2000 bei ihrem Stück Anderland hatte das Programm einer Waschmaschine die Länge des Stücks und das musikalische Tempo vorgegeben. Diesmal ist es genau eine CD-Länge. 74 Minuten Musik passen auf eine CD. 74‘ ist auch der Titel des Stücks, das jetzt auf Kampnagel uraufgeführt wird. Hier war es allerdings der Komponist Gavin Bryars, der die Idee hatte, seiner Komposition ein technisch bedingtes Zeitkorsett anzulegen. „Jesus‘ blood never failed me“ – eine Zeile aus einem Gospelsong, gesungen von einem alten Mann, hat der New Yorker Komponist in eine Endlosschleife geschickt. Ein Schnipsel aus einer Aufnahme, die er Anfang der 70er Jahre unter den Obdachlosen an der Londoner Waterloo-Bridge gemacht hatte.

Rudelbach und Effroy spüren in ihrer Choreographie der Atmosphäre der Musik nach, ihrer Monotonie und der Spur von Trost in der rauhen Melancholie in der immer wieder ansetzenden Liedzeile. Vier Teile hat die gesamte Choreographie. Am Anfang steht ein Solo von Anne Rudelbach, das sie bereits vor zwei Jahren beim Festival „Feuer & Flamme“ auf Kampnagel gezeigt hat. Dem filigranen Vokabular der Tänzerin folgt die Alltagsbewegung in „Crowd“. „Die Rückbesinnung auf die Einfachheit empfinde ich als besondere Herausforderung“, sagt sie. Der dritte Teil der Choreographie besteht aus einem Video. Unendlich langsam fährt die Kamera darin einen nackten Frauenkörper ab, zeichnet dessen Konturen als surreale Landschaft nach.

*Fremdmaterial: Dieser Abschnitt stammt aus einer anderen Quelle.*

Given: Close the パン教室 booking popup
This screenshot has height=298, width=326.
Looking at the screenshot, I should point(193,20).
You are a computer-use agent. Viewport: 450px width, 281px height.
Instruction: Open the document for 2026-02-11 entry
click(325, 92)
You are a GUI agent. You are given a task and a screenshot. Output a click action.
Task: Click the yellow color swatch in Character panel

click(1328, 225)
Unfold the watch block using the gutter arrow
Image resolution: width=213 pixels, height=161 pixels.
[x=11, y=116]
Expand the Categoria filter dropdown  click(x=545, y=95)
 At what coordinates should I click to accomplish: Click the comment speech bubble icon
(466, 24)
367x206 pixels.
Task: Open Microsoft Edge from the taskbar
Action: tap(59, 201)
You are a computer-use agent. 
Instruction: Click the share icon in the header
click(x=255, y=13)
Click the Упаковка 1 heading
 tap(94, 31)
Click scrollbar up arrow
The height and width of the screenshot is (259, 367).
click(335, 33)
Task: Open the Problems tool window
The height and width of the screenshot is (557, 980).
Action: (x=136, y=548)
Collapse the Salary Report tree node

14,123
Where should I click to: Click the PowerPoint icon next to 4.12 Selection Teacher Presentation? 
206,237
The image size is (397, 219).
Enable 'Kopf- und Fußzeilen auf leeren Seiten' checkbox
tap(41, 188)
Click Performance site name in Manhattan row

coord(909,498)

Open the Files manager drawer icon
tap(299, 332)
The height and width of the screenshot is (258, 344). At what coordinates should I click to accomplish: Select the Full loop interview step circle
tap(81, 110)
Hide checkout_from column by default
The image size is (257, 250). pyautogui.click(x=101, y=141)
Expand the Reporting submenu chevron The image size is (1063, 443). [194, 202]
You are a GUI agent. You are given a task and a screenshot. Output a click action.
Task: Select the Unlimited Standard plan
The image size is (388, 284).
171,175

Am Schluss steht ein Duett. Zwei Männer begegnen sich, ein Tänzer und ein Schauspieler. Es ist der Part in Bryars‘ Komposition, in dem sich zur Stimme des alten Mannes die von Tom Waits gesellt. Antoine Effroy hat dafür den Schauspieler Matthias Breitenbach eingeladen, der bis Ende der vergangenen Saison am Deutschen Schauspielhaus engagiert war.